London-based Anne Webber, commenting on behalf of the European Council of Jewish Communities, the Commission for Looted Art in Europe and the Conference of European Rabbis, also took issue with Yad Vashem’s action.
“The murals by Bruno Schulz are an important part of the heritage of the Jews of the Ukraine,” she said. “While appreciating the value that Israel puts upon this legacy, the living European Jewish communities must be able to commemorate their history and cherish the memories of their Holocaust victims through the artifacts that have survived.
“Artifacts such as the Schulz murals are a unique memorial of what happened in a particular time and place, and they are a monument to the history and culture of the Jews of this part of Europe,” she said.
The paintings in question, illustrations of Grimm fairy tales, were the last known works painted by Schulz, whose works are highly regarded in Poland and elsewhere in Europe. He had been ordered to paint them in the bedroom of the child of the local Nazi commandant.

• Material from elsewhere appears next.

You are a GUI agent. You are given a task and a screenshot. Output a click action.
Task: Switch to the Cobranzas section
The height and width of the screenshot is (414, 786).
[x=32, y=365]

They were discovered in February by a German filmmaker who had gone to Drohobych to make a film about Schulz.
The discovery caused a stir in Poland and Ukraine, and discussions began about making a Schulz museum on the site, with funding from a German foundation.
“The planned museum would have provided an ideal opportunity to strengthen awareness in the Ukraine and beyond of what befell the Jewish people, and would have helped build relations between Jews and the local communities,” Webber said.
In May, however, Yad Vashem officials went to Drohobych and physically removed five large fragments of the murals, spiriting them out of the country and to Jerusalem.
The circumstances surrounding the removal and export of the paintings are murky.
What seems clear, however, is that local officials in Drohobych wittingly or unwittingly helped Yad Vashem circumvent stringent state laws protecting cultural heritage.
Yad Vashem said it took the paintings with the “full cooperation” of local authorities, including the mayor, “to the extent that the municipality even assisted in the provision of materials required for packing the sketches.”
In a statement, Yad Vashem said local authorities gave assurances that the municipality was responsible for such issues in town.
“It was and is still clear to Yad Vashem that the Drohobych municipality was aware of the laws of its own country,” it said.
Like other countries, however, Ukraine bars the removal of pre-1945 cultural objects, art works or antiquities without a special permit.
National culture authorities in Ukraine said they learned of the paintings’ removal only from the media. No one has explained how Yad Vashem got the paintings across the border.
The affair touched off a bitter controversy.
Whether or not local officials were involved, the impression given was that Yad Vashem had taken unilateral action that violated Ukrainian law and trampled local sensibilities.
“It looked like theft and was certainly deception,” said one New York-based expert on Jewish heritage.
Meylach Sheykhet, an Orthodox Jew involved in the preservation of Jewish monuments in Ukraine, said that while “Yad Vashem and Israel always try to represent themselves as the exclusive side to inherit the heritage left after the Holocaust in European countries,” times have changed.
“To my understanding, culture is a fundamentally important base to bridge the world, and if at some point the Jewish cultural heritage will be displayed in a Ukrainian museum it will definitely show the positive developments and it will definitely bridge the world,” he said.
“In other words, Ukraine also has to have rights to have some of the Jewish heritage to display the Jewish presence in Ukraine,” Sheykhet said.